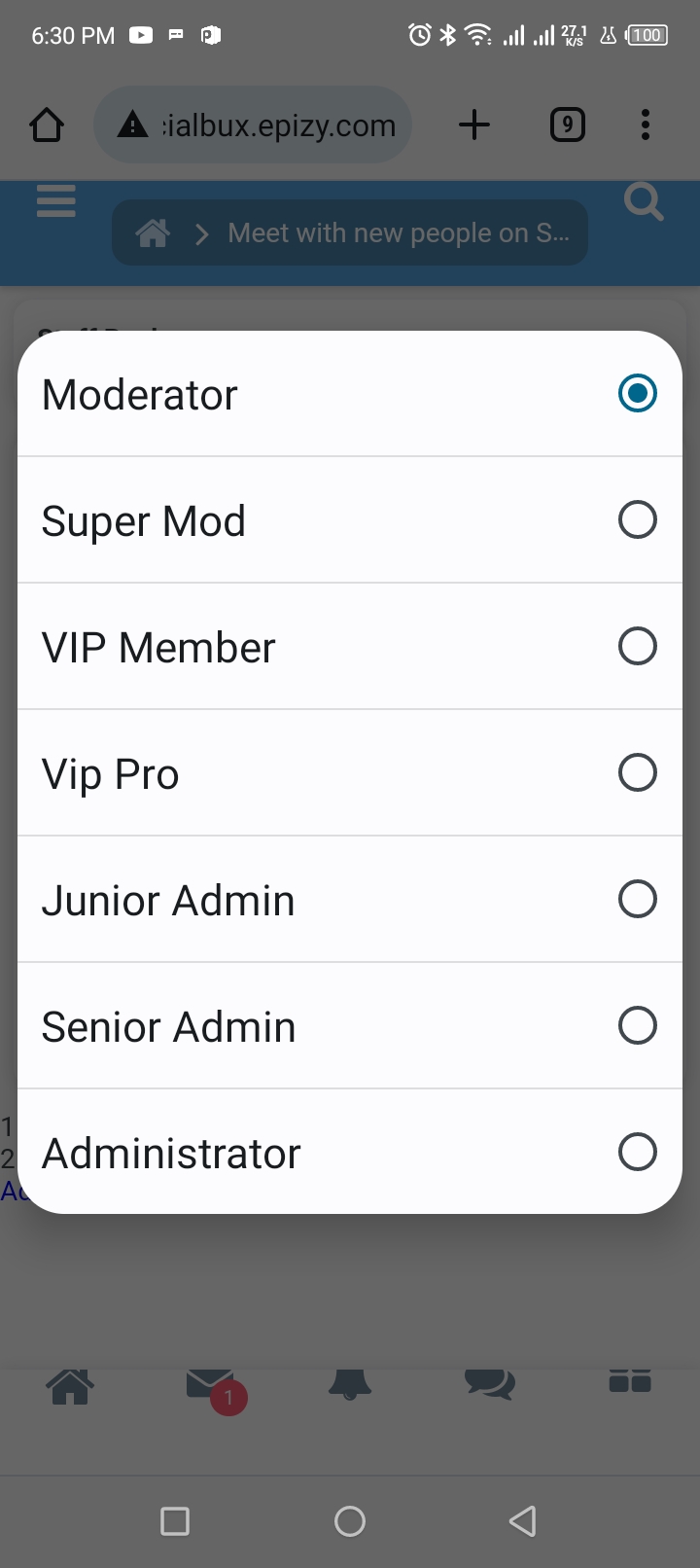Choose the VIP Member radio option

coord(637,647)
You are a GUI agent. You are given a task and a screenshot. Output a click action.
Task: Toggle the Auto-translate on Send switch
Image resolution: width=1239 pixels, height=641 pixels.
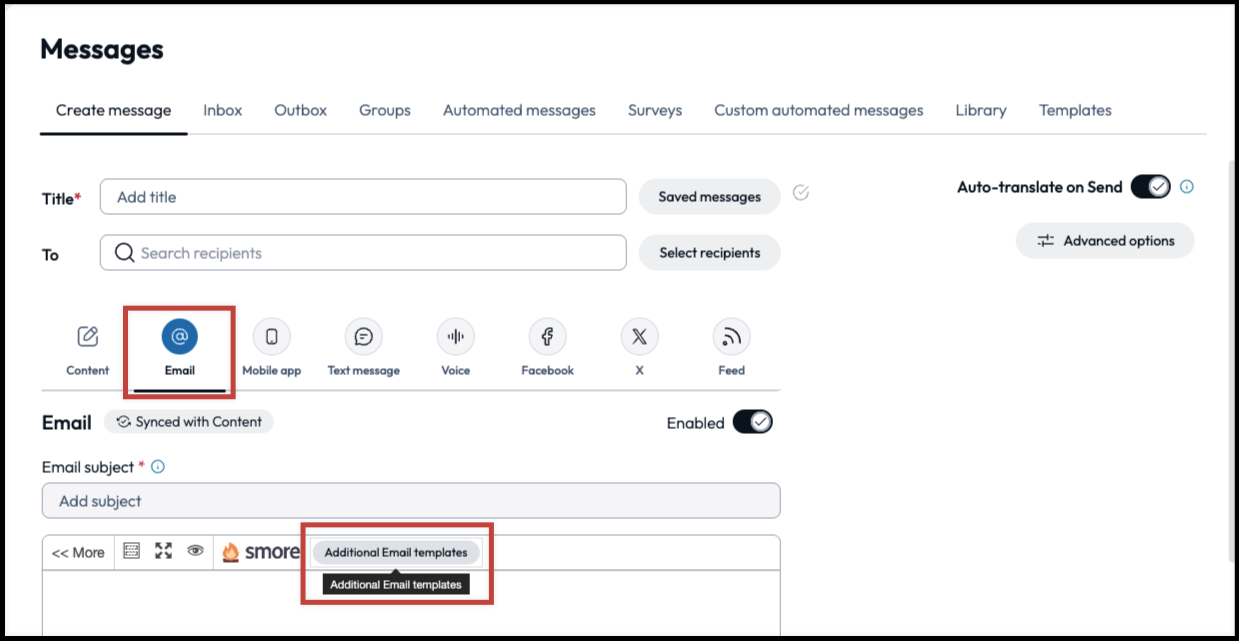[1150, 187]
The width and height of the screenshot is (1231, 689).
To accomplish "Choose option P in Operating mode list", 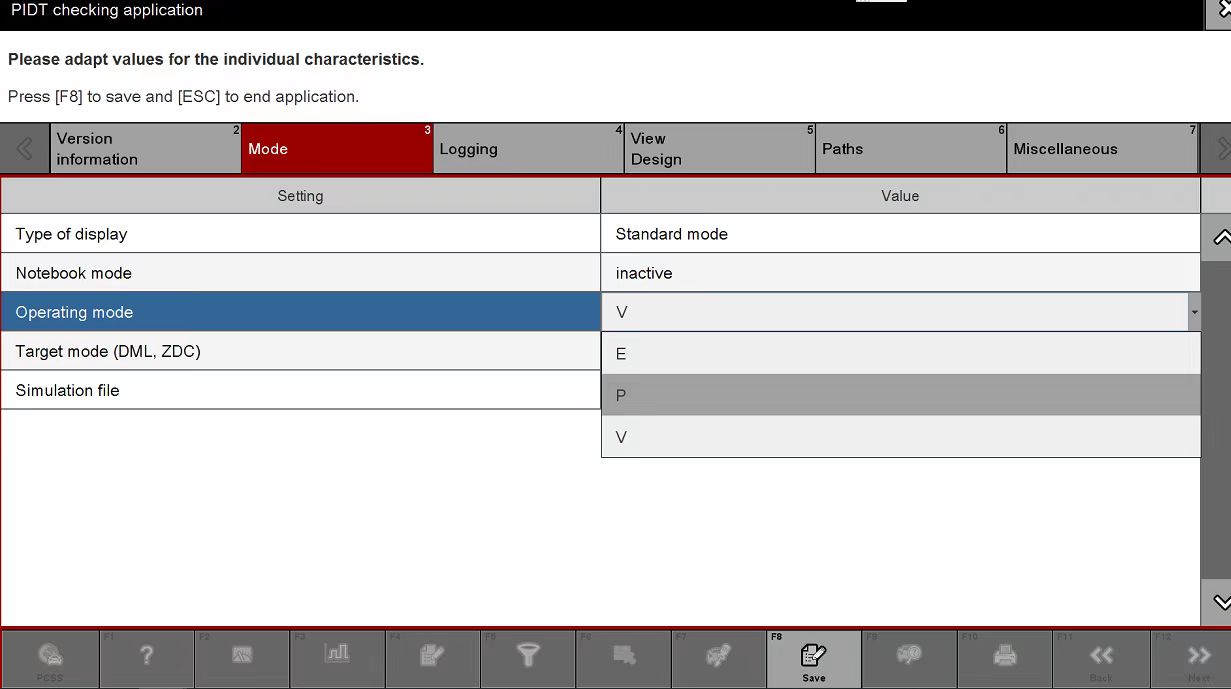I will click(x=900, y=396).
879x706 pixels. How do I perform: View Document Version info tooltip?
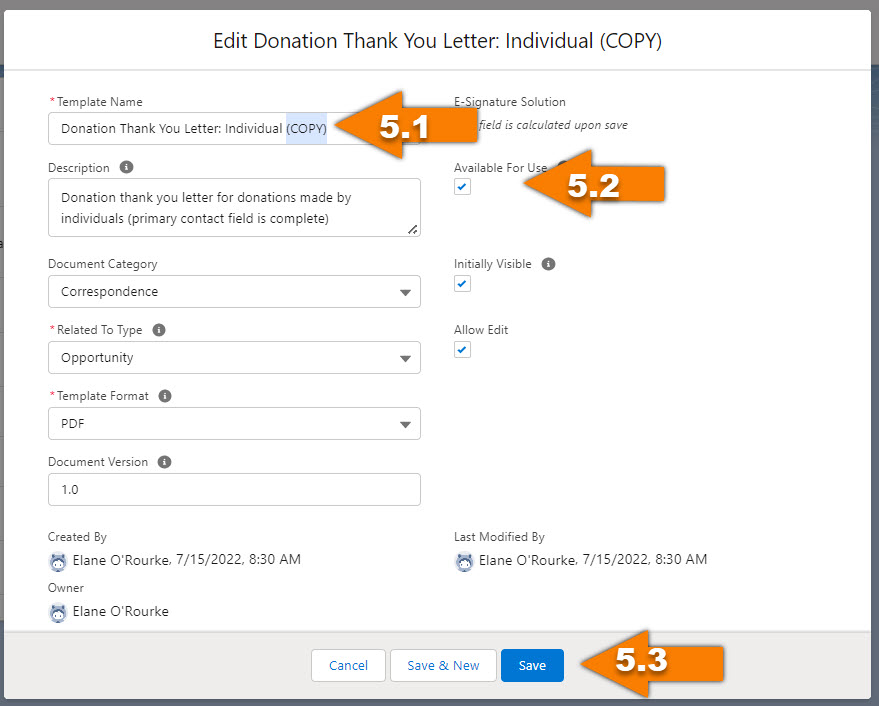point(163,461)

--*--

§ **PROBLEM STATEMENT**: Wherever the string "screenshot" occurs in the records above, copy that line.

§ **RESPONSE**:
You are a GUI agent. You are given a task and a screenshot. Output a click action.
The width and height of the screenshot is (1231, 689).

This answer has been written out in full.